Reproduce the lines below, swapping "Where should I click to" for "Which spot should I click to" wherever it occurs and leaving everything else untouched.

───── Data

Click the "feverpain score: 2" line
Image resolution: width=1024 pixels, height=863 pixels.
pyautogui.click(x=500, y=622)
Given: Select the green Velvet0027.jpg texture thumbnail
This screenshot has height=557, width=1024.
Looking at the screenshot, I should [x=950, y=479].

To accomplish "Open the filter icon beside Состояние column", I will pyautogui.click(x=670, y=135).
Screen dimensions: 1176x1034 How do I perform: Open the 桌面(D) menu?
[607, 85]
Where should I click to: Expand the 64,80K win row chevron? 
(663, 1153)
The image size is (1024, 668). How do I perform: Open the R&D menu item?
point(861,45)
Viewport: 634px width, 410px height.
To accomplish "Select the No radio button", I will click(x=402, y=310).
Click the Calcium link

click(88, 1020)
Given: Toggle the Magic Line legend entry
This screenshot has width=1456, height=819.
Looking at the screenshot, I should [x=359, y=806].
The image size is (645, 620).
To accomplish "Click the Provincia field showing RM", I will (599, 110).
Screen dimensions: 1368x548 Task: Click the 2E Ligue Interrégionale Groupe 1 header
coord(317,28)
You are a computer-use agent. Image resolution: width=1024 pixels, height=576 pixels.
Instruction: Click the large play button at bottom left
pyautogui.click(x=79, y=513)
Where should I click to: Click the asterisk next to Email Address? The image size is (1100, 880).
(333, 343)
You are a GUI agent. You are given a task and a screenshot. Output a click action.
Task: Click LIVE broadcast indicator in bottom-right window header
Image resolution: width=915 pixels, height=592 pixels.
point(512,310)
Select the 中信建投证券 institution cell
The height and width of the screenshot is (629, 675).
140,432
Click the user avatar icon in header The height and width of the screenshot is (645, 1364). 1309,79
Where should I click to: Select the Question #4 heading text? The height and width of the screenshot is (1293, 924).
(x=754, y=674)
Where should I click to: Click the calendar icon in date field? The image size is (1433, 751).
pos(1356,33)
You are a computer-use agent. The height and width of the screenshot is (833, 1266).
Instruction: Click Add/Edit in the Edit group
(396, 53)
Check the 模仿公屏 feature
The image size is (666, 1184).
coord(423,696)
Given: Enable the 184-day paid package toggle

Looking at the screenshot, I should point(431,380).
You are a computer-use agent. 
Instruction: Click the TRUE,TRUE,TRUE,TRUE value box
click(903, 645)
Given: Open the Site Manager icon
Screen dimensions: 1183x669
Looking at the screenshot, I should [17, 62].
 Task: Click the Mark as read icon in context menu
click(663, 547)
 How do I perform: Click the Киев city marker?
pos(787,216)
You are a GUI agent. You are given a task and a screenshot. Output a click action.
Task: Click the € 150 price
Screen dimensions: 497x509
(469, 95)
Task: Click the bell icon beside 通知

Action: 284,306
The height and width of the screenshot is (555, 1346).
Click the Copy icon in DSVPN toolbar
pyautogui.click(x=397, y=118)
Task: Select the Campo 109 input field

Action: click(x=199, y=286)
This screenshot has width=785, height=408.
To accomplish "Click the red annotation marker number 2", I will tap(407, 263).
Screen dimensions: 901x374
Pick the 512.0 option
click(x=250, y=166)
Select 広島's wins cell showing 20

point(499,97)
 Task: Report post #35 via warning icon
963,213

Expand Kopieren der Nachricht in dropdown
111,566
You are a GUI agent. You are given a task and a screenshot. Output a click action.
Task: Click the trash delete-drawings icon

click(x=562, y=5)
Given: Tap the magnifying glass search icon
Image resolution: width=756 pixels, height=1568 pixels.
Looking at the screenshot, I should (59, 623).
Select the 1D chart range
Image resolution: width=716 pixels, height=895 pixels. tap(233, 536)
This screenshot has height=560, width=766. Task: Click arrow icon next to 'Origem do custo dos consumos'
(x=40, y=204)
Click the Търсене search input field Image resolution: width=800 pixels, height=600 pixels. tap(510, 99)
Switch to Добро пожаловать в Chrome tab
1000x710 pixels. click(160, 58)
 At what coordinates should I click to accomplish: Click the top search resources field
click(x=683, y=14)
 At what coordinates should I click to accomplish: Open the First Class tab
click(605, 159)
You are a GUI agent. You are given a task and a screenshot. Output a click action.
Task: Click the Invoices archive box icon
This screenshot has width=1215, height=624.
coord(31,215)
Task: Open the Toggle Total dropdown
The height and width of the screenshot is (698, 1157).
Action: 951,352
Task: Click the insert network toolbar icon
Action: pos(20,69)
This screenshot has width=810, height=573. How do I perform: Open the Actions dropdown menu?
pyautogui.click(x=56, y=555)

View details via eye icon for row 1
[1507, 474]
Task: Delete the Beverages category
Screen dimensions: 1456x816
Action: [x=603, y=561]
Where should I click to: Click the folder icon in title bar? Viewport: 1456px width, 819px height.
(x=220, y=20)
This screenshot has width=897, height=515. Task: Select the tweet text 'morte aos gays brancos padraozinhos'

──────────

Exercise answer:
Click the "feverpain score: 2" line
Image resolution: width=1024 pixels, height=863 pixels.
pyautogui.click(x=500, y=622)
Given: Select the green Velvet0027.jpg texture thumbnail
This screenshot has height=557, width=1024.
Looking at the screenshot, I should [x=950, y=479].

To accomplish "Open the filter icon beside Состояние column", I will pyautogui.click(x=670, y=135).
Screen dimensions: 1176x1034 How do I perform: Open the 桌面(D) menu?
[607, 85]
Which spot should I click to: Expand the 64,80K win row chevron? 
(663, 1153)
The image size is (1024, 668). How do I perform: Open the R&D menu item?
point(861,45)
Viewport: 634px width, 410px height.
To accomplish "Select the No radio button", I will click(x=402, y=310).
Click the Calcium link

click(88, 1020)
Given: Toggle the Magic Line legend entry
This screenshot has width=1456, height=819.
Looking at the screenshot, I should [x=359, y=806].
The image size is (645, 620).
To accomplish "Click the Provincia field showing RM", I will (599, 110).
Screen dimensions: 1368x548 Task: Click the 2E Ligue Interrégionale Groupe 1 header
coord(317,28)
You are a computer-use agent. Image resolution: width=1024 pixels, height=576 pixels.
Instruction: Click the large play button at bottom left
pyautogui.click(x=79, y=513)
Which spot should I click to: Click the asterisk next to Email Address? The image size is (1100, 880).
(333, 343)
You are a GUI agent. You are given a task and a screenshot. Output a click action.
Task: Click LIVE broadcast indicator in bottom-right window header
Image resolution: width=915 pixels, height=592 pixels.
point(512,310)
Select the 中信建投证券 institution cell
The height and width of the screenshot is (629, 675).
140,432
Click the user avatar icon in header The height and width of the screenshot is (645, 1364). 1309,79
Which spot should I click to: Select the Question #4 heading text? The height and width of the screenshot is (1293, 924).
(x=754, y=674)
Which spot should I click to: Click the calendar icon in date field? The image size is (1433, 751).
pos(1356,33)
You are a computer-use agent. The height and width of the screenshot is (833, 1266).
Instruction: Click Add/Edit in the Edit group
(396, 53)
Check the 模仿公屏 feature
The image size is (666, 1184).
coord(423,696)
Given: Enable the 184-day paid package toggle

Looking at the screenshot, I should point(431,380).
You are a computer-use agent. 
Instruction: Click the TRUE,TRUE,TRUE,TRUE value box
click(903, 645)
Given: Open the Site Manager icon
Screen dimensions: 1183x669
Looking at the screenshot, I should [17, 62].
 Task: Click the Mark as read icon in context menu
click(663, 547)
 How do I perform: Click the Киев city marker?
pos(787,216)
You are a GUI agent. You are given a task and a screenshot. Output a click action.
Task: Click the € 150 price
Screen dimensions: 497x509
(469, 95)
Task: Click the bell icon beside 通知

Action: 284,306
The height and width of the screenshot is (555, 1346).
Click the Copy icon in DSVPN toolbar
pyautogui.click(x=397, y=118)
Task: Select the Campo 109 input field

Action: click(x=199, y=286)
This screenshot has width=785, height=408.
To accomplish "Click the red annotation marker number 2", I will tap(407, 263).
Screen dimensions: 901x374
Pick the 512.0 option
click(x=250, y=166)
Select 広島's wins cell showing 20

point(499,97)
 Task: Report post #35 via warning icon
963,213

Expand Kopieren der Nachricht in dropdown
111,566
You are a GUI agent. You are given a task and a screenshot. Output a click action.
Task: Click the trash delete-drawings icon

click(x=562, y=5)
Given: Tap the magnifying glass search icon
Image resolution: width=756 pixels, height=1568 pixels.
Looking at the screenshot, I should (59, 623).
Select the 1D chart range
Image resolution: width=716 pixels, height=895 pixels. tap(233, 536)
This screenshot has height=560, width=766. Task: Click arrow icon next to 'Origem do custo dos consumos'
(x=40, y=204)
Click the Търсене search input field Image resolution: width=800 pixels, height=600 pixels. tap(510, 99)
Switch to Добро пожаловать в Chrome tab
1000x710 pixels. click(160, 58)
 At what coordinates should I click to accomplish: Click the top search resources field
click(x=683, y=14)
 At what coordinates should I click to accomplish: Open the First Class tab
click(605, 159)
You are a GUI agent. You are given a task and a screenshot. Output a click action.
Task: Click the Invoices archive box icon
This screenshot has width=1215, height=624.
coord(31,215)
Task: Open the Toggle Total dropdown
The height and width of the screenshot is (698, 1157).
Action: 951,352
Task: Click the insert network toolbar icon
Action: pos(20,69)
This screenshot has width=810, height=573. How do I perform: Open the Actions dropdown menu?
pyautogui.click(x=56, y=555)

View details via eye icon for row 1
[1507, 474]
Task: Delete the Beverages category
Screen dimensions: 1456x816
Action: [x=603, y=561]
Which spot should I click to: Click the folder icon in title bar? Viewport: 1456px width, 819px height.
(x=220, y=20)
This screenshot has width=897, height=515. Task: Select the tweet text 'morte aos gays brancos padraozinhos'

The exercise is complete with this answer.